Dutch Government Won't Advise Public to Wear Masks

"[F]rom a medical perspective there is no proven effectiveness of masks," Dutch health minister says
Chris Menahan

Jul. 30, 2020

While Dr Anthony Fauci on Wednesday told Americans to consider wearing goggles as well as cloth masks, the Dutch government on the same day decided against advising the public to wear masks because they haven't been "proven" to be effective.

From Reuters, "Dutch government will not advise public to wear masks - minister":
The Dutch government on Wednesday said it will not advise the public to wear masks to slow the spread of coronavirus, asserting that their effectiveness has not been proven.

The decision was announced by Minister for Medical Care Tamara van Ark after a review by the country's National Institute for Health (RIVM). The government will instead seek better adherence to social distancing rules after a surge in coronavirus cases in the country this week, Van Ark said at a press conference in The Hague.
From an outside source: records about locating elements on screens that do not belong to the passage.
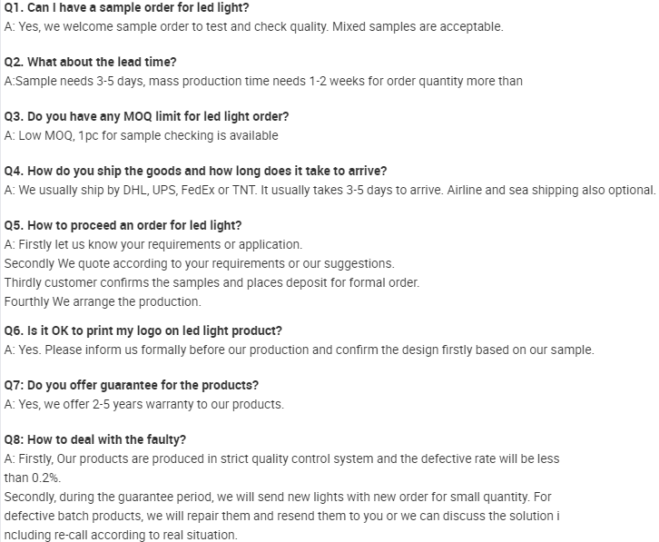Click the 2-5 years warranty answer

tap(144, 404)
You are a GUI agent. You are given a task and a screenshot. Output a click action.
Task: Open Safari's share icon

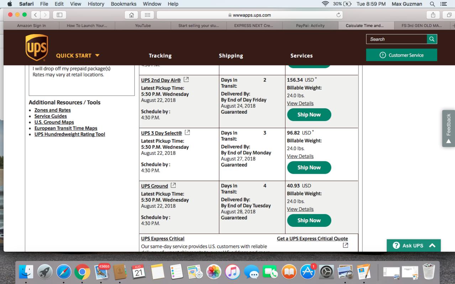[433, 15]
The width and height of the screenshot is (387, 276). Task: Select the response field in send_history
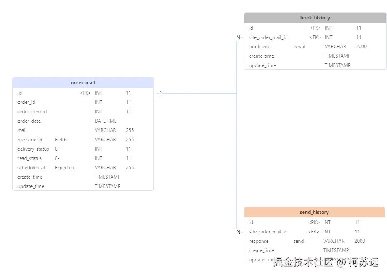257,241
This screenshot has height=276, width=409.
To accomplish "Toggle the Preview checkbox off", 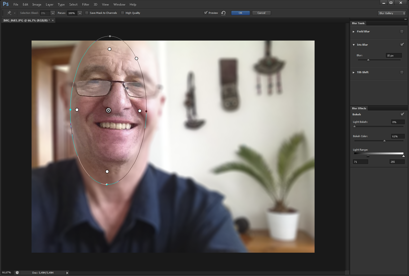I will coord(206,13).
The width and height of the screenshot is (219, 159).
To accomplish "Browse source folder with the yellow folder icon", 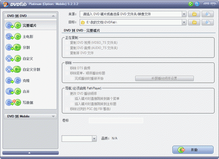I will click(194, 14).
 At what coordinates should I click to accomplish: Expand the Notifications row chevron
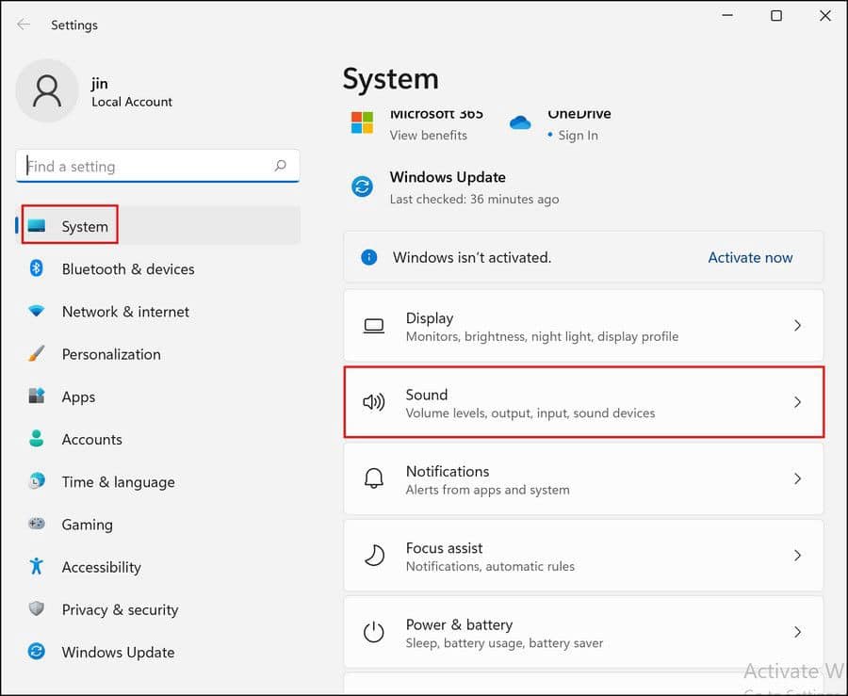tap(797, 478)
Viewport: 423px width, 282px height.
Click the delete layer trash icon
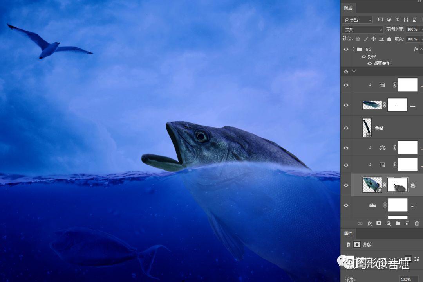[x=416, y=223]
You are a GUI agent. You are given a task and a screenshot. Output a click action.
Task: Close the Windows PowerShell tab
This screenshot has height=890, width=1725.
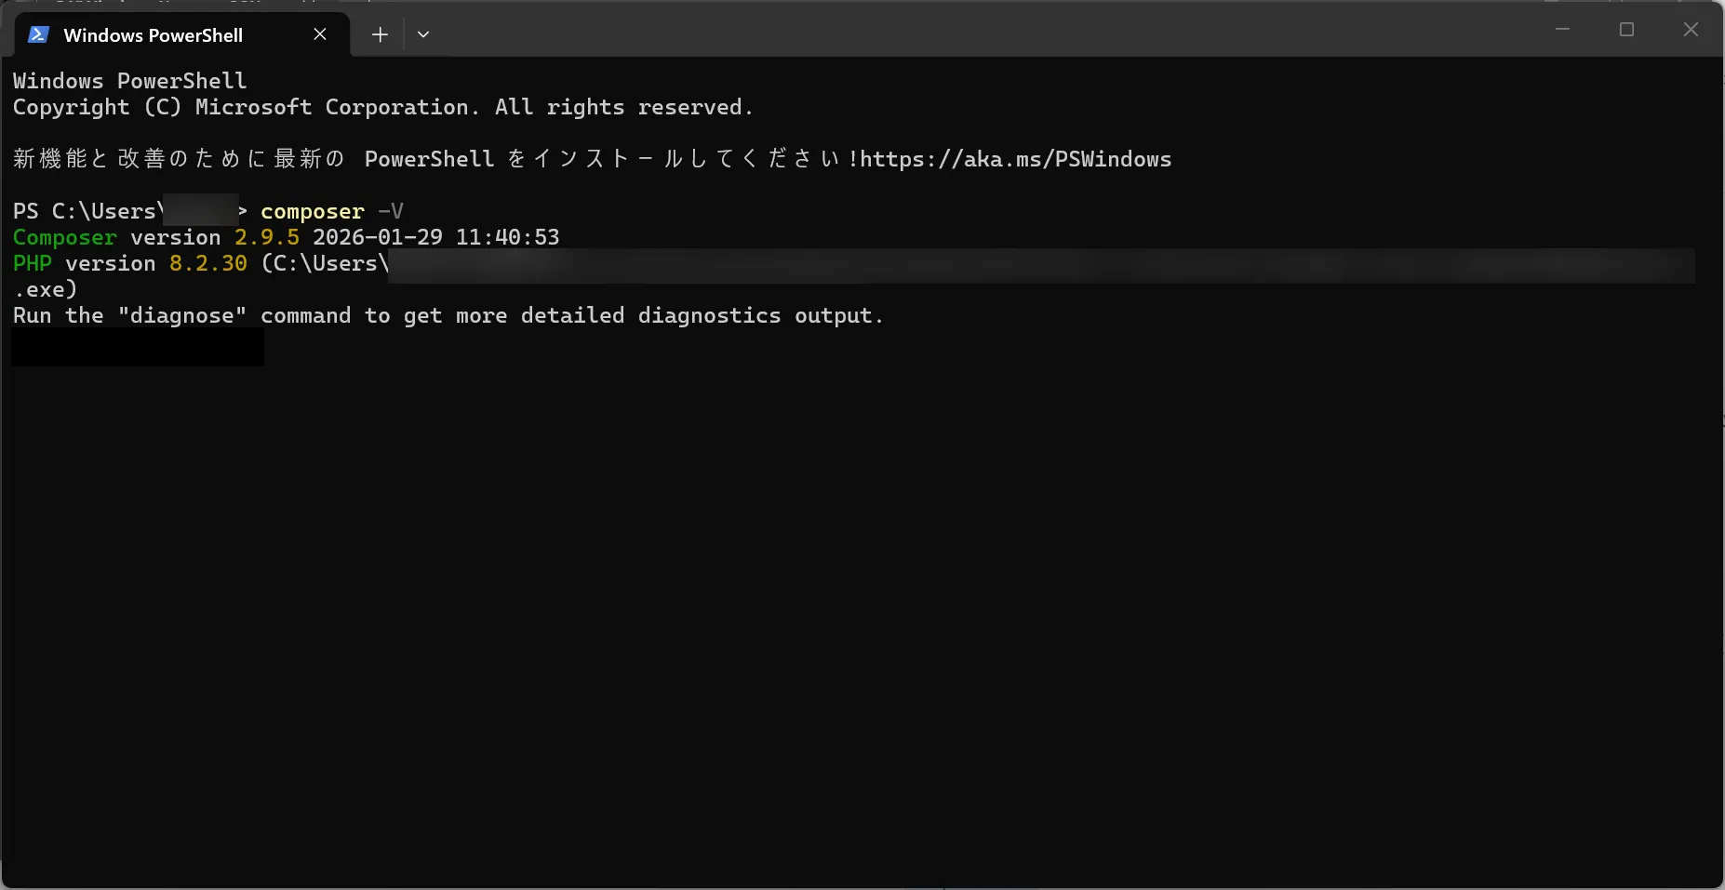coord(320,34)
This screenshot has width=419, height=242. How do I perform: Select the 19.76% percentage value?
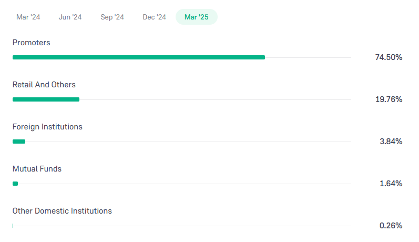point(389,99)
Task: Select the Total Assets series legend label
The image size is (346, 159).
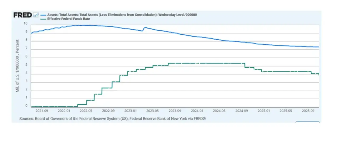Action: (x=122, y=15)
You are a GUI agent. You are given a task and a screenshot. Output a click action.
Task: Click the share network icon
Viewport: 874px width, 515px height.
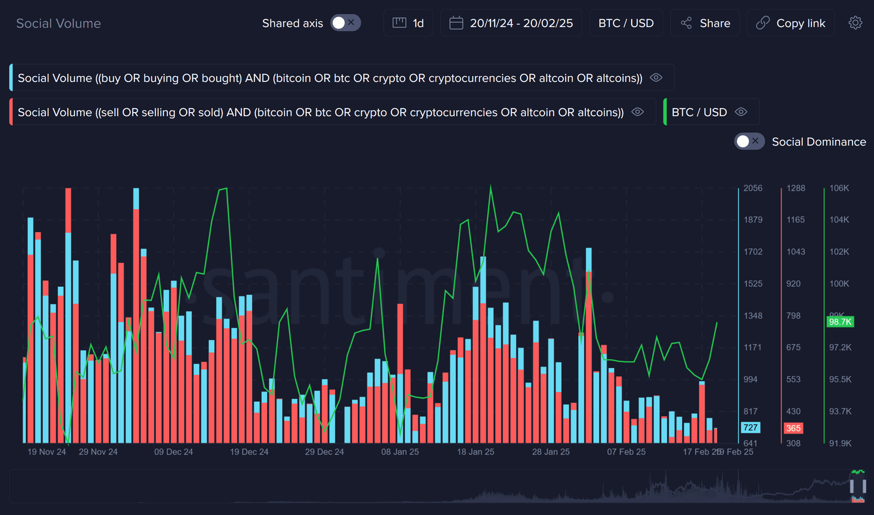pos(686,23)
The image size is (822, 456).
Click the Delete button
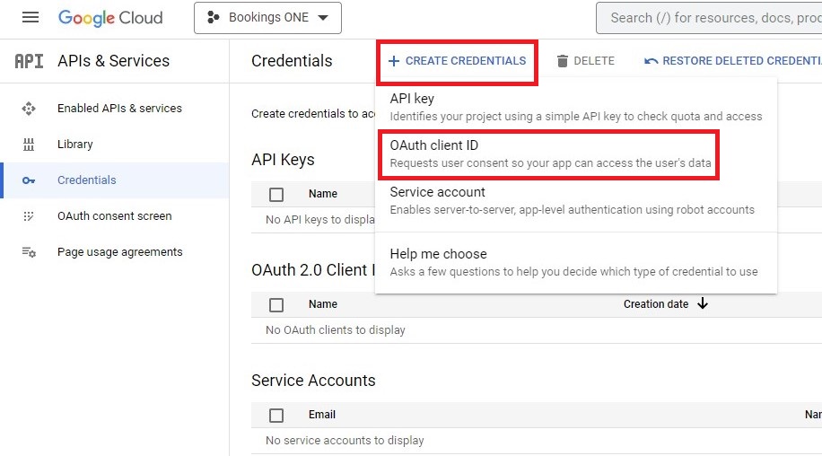tap(585, 61)
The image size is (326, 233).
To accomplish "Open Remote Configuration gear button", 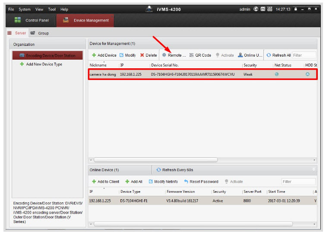I will tap(174, 55).
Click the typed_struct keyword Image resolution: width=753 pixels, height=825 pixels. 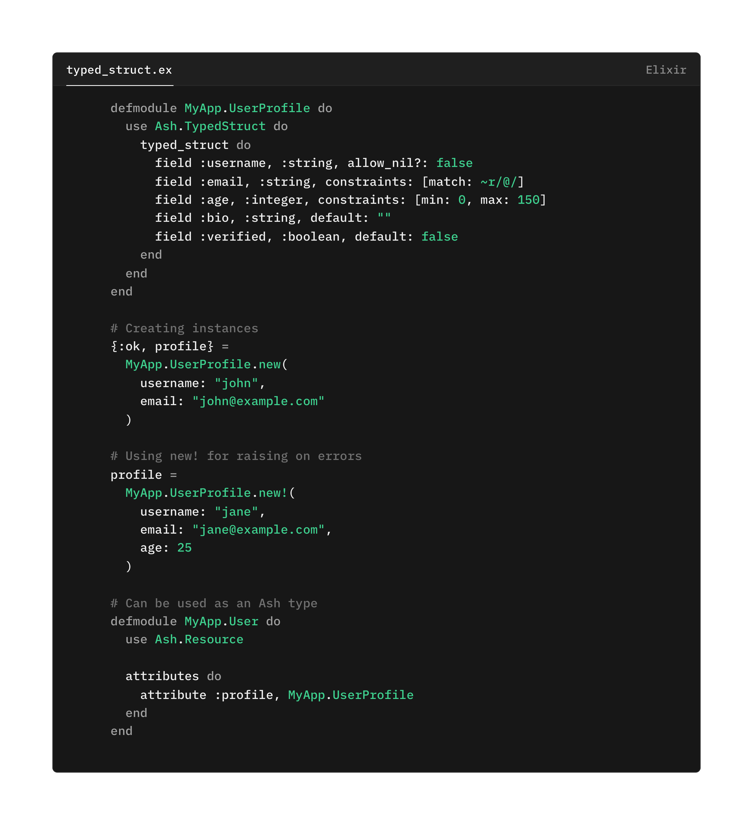pos(184,145)
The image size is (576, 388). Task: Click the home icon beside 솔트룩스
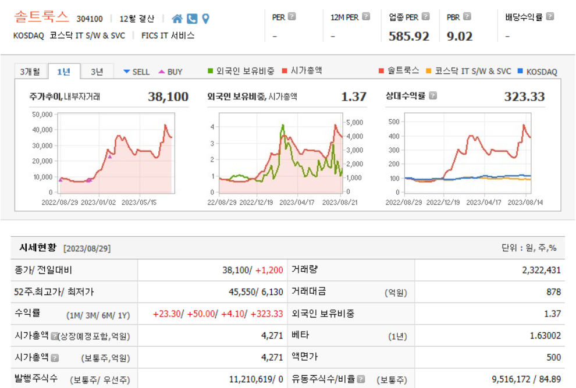[x=177, y=18]
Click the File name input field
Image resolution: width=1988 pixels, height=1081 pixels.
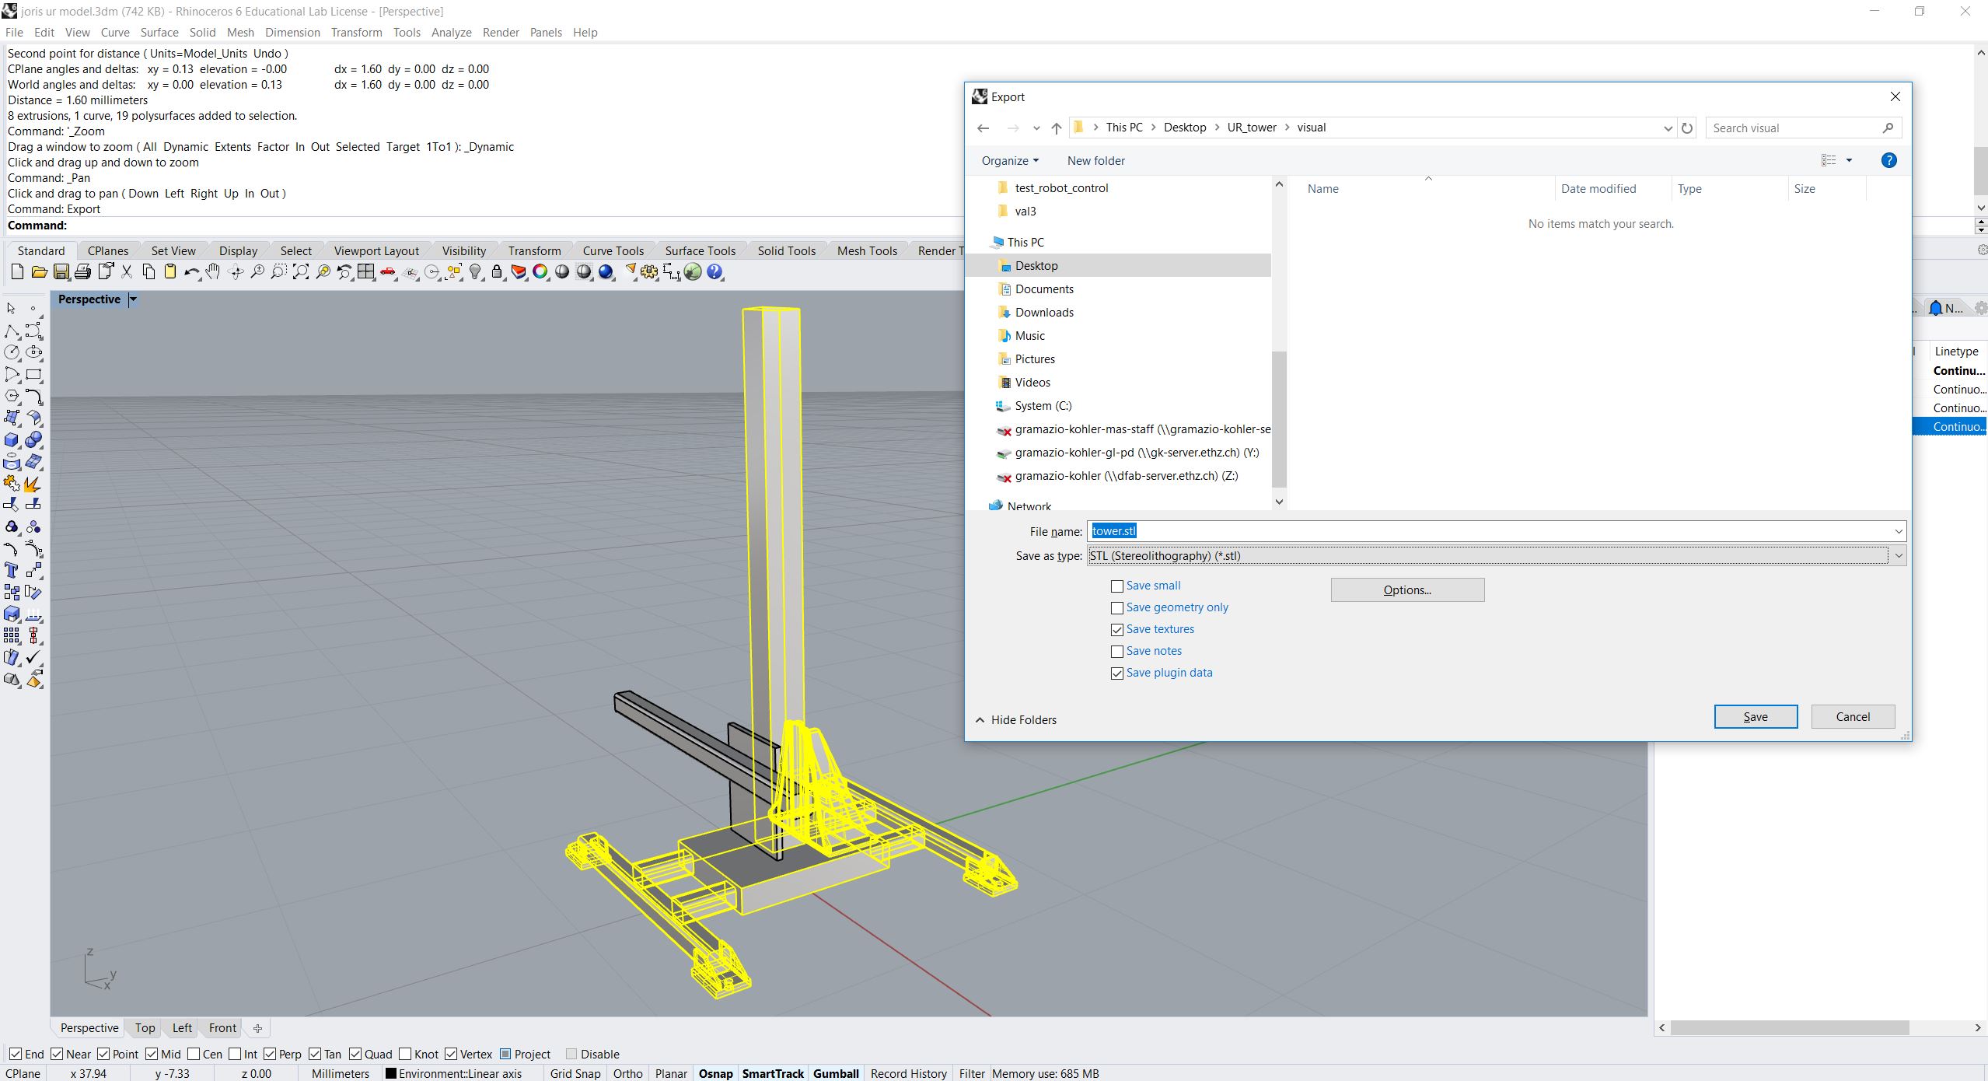coord(1477,531)
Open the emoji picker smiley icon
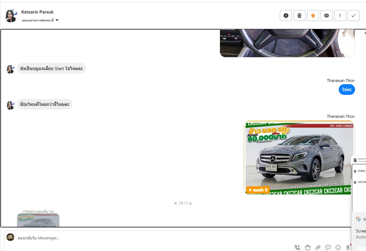366x251 pixels. tap(338, 247)

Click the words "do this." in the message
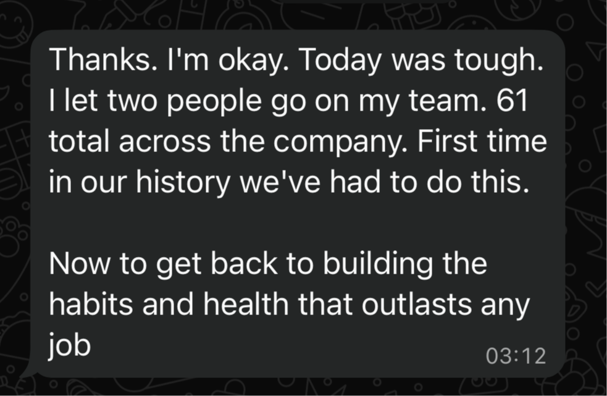click(478, 181)
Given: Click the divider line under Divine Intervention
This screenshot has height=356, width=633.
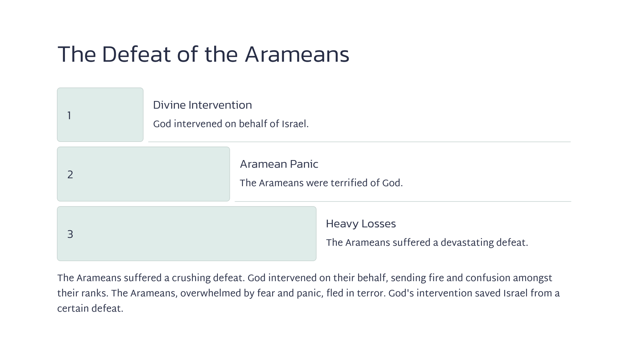Looking at the screenshot, I should pyautogui.click(x=359, y=142).
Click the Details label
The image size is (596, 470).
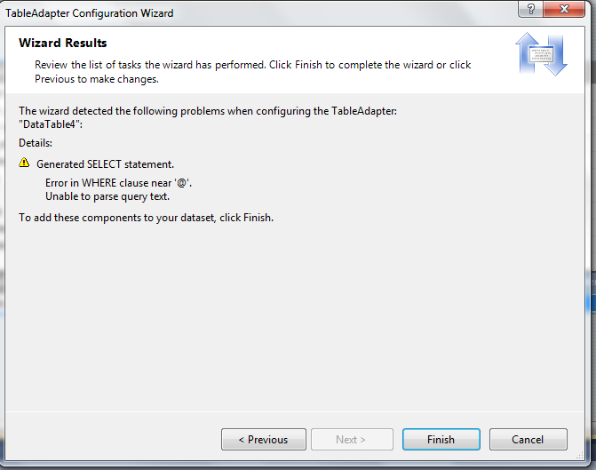click(36, 142)
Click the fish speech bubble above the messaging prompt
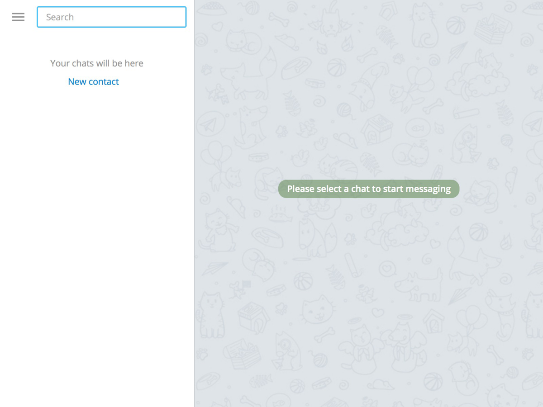543x407 pixels. pos(417,128)

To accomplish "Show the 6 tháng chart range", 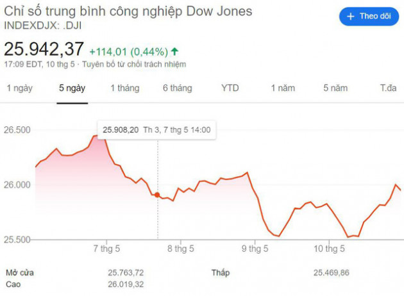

"Because from a medical perspective there is no proven effectiveness of masks, the Cabinet has decided that there will be no national obligation for wearing non-medical masks" Van Ark said.

[...] RIVM chief Jaap van Dissel said that the organization was aware of studies that show masks help slow the spread of disease but it was not convinced they will help during the current coronavirus outbreak in the Netherlands.

He argued wearing masks incorrectly, together with worse adherence to social distancing rules, could increase the risk of transmitting the disease.
Meanwhile, Sweden is also advising against masks and focusing on social distancing.

From The Financial Review:
Dr Tegnell, the author of Sweden's controversial lockdown-lite strategy, this week welcomed a decline in new cases and deaths as he continued to champion the country's largely voluntary approach to social distancing.

"The curves go down, and the curves over the seriously ill begin to be very close to zero. As a whole, it is very positive," he told reporters.

"With numbers diminishing very quickly in Sweden, we see no point in wearing a face mask in Sweden, not even on public transport."
These countries are pretty different from the US as they're more naturally prone to social distancing.

According to reports, Hispanics in southern states disproportionately make up the bulk of coronavirus infections (47 percent in Houston despite being 40 percent of the population) which the Washington Post is blaming in part on "crowded housing" conditions (which are likely even worse due to the lockdowns).

If you have 10 or more people in a modest home social distancing is not much of an option and while some Texas officials are encouraging people to wear masks in their homes, cloth masks cannot filter out viruses the way P100 or N95 mask can.

Enforcing occupancy limits and our nation's immigration laws would probably do a lot more to help stop the spread than recommending everyone wear goggles.